Can you copy out the data verbatim, beginning with the line containing "Click the vertical" and continuing through the line containing "pyautogui.click(x=545, y=525)"?

• Excerpted data:
══════════════════════════════

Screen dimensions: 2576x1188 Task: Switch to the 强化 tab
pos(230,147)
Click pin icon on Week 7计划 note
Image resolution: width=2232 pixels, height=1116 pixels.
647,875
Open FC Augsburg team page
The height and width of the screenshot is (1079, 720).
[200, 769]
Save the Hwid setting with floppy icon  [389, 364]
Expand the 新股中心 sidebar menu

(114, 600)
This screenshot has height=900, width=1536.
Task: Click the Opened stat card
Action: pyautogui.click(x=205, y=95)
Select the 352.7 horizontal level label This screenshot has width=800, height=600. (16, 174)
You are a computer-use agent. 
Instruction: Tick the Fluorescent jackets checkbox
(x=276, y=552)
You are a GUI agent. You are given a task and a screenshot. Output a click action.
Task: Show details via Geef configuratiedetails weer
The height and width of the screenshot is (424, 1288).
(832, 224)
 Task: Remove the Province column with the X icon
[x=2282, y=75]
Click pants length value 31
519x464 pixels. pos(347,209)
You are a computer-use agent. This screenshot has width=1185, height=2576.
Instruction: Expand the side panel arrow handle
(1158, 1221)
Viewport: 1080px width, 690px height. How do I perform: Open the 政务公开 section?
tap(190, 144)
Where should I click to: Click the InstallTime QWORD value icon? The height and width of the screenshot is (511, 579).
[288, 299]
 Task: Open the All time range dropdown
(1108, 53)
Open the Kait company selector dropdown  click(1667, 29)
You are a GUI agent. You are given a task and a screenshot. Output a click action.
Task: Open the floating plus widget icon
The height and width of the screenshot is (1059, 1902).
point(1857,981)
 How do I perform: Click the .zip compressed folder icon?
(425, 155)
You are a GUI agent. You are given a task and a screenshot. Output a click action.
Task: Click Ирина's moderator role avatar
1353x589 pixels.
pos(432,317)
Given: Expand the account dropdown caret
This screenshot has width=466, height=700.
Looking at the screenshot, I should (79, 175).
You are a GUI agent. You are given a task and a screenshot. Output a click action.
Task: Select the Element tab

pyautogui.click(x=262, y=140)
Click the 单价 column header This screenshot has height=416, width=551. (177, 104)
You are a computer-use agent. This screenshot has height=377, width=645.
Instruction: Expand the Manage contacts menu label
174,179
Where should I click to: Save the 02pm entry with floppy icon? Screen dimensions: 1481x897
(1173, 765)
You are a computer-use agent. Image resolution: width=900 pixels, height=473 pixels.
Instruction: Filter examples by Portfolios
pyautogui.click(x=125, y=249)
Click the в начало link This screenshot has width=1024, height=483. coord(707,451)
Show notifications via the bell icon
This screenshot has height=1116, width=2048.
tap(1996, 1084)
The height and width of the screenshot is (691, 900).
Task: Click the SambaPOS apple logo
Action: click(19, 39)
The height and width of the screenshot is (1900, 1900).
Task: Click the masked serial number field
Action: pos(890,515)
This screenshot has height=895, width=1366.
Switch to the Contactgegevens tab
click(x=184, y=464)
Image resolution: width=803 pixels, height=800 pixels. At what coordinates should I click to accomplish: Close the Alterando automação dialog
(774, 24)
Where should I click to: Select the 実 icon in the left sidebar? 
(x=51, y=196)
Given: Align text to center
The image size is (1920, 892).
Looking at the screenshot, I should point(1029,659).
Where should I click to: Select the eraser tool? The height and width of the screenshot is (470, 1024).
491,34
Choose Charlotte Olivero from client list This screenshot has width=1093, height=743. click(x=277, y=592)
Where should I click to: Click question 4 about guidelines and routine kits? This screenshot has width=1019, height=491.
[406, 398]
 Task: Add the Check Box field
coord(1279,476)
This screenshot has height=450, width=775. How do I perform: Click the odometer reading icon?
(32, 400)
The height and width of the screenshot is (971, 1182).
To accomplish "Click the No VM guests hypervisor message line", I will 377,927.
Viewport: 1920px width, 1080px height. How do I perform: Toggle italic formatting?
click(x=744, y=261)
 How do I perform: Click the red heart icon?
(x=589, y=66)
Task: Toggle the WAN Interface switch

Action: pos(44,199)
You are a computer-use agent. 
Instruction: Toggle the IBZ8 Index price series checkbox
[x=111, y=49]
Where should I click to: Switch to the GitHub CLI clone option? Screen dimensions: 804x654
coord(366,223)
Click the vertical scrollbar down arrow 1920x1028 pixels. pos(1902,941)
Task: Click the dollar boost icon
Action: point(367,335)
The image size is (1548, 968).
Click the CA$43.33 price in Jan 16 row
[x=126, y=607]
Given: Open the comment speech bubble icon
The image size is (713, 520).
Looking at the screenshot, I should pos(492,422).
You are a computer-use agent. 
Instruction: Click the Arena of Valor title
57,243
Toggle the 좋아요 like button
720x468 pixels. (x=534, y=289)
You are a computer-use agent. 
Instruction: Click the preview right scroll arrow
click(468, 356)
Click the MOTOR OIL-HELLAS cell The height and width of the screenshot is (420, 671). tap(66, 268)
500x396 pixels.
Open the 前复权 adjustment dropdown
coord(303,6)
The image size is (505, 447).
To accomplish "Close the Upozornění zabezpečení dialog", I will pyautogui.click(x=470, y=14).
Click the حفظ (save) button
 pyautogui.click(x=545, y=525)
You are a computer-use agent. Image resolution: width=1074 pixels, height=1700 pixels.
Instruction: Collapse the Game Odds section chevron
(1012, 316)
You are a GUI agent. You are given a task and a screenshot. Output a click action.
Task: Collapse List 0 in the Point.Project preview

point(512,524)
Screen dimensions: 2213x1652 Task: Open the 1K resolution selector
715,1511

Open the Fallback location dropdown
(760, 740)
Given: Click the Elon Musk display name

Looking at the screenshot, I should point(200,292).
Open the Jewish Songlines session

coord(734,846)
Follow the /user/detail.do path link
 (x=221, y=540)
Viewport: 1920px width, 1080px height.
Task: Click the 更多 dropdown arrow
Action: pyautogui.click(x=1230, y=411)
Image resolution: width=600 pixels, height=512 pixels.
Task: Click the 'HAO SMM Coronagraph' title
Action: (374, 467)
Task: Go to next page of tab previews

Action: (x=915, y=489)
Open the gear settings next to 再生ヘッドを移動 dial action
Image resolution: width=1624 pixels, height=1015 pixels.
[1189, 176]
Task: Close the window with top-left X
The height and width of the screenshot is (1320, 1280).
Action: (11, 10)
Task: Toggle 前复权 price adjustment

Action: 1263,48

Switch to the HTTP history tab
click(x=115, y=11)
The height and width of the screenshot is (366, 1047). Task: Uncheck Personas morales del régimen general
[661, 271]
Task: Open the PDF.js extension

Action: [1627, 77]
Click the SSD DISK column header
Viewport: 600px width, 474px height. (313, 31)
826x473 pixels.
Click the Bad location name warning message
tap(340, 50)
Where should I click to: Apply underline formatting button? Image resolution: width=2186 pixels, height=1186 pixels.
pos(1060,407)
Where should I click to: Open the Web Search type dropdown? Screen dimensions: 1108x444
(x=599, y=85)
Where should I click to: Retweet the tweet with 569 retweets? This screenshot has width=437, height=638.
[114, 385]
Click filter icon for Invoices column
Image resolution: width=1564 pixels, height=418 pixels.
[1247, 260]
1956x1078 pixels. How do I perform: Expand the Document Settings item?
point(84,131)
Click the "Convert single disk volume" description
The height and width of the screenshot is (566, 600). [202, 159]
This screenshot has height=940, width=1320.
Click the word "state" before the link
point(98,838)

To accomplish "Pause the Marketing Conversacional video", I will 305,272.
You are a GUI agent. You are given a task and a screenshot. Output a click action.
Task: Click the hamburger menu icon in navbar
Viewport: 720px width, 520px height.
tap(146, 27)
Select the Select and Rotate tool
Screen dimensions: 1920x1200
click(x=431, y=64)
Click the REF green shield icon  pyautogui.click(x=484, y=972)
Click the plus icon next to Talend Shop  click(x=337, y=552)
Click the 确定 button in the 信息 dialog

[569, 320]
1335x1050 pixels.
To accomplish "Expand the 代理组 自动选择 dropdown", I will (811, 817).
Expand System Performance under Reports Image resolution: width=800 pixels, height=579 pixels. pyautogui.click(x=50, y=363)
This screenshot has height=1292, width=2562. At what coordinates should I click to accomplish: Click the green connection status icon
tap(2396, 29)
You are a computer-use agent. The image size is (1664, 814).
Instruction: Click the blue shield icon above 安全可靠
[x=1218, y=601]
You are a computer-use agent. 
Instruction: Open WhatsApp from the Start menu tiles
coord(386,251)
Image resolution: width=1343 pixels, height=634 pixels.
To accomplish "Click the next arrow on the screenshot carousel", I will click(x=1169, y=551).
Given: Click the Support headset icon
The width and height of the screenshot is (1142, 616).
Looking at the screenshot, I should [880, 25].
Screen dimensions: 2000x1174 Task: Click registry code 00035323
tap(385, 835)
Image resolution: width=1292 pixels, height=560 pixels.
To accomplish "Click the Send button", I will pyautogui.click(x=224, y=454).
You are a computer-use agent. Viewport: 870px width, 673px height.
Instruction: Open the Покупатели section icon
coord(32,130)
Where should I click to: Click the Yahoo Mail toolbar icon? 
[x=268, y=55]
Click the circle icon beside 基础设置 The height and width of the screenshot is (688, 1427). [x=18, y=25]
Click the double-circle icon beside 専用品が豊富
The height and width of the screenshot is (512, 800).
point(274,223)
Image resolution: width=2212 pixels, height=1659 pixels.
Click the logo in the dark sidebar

══════════════════════════════

• The answer:
Click the vertical scrollbar down arrow 1920x1028 pixels. pos(1902,941)
Task: Click the dollar boost icon
Action: point(367,335)
The image size is (1548, 968).
Click the CA$43.33 price in Jan 16 row
[x=126, y=607]
Given: Open the comment speech bubble icon
The image size is (713, 520).
Looking at the screenshot, I should pos(492,422).
You are a computer-use agent. 
Instruction: Click the Arena of Valor title
57,243
Toggle the 좋아요 like button
720x468 pixels. (x=534, y=289)
You are a computer-use agent. 
Instruction: Click the preview right scroll arrow
click(468, 356)
Click the MOTOR OIL-HELLAS cell The height and width of the screenshot is (420, 671). tap(66, 268)
500x396 pixels.
Open the 前复权 adjustment dropdown
coord(303,6)
The image size is (505, 447).
To accomplish "Close the Upozornění zabezpečení dialog", I will pyautogui.click(x=470, y=14).
Click the حفظ (save) button
 pyautogui.click(x=545, y=525)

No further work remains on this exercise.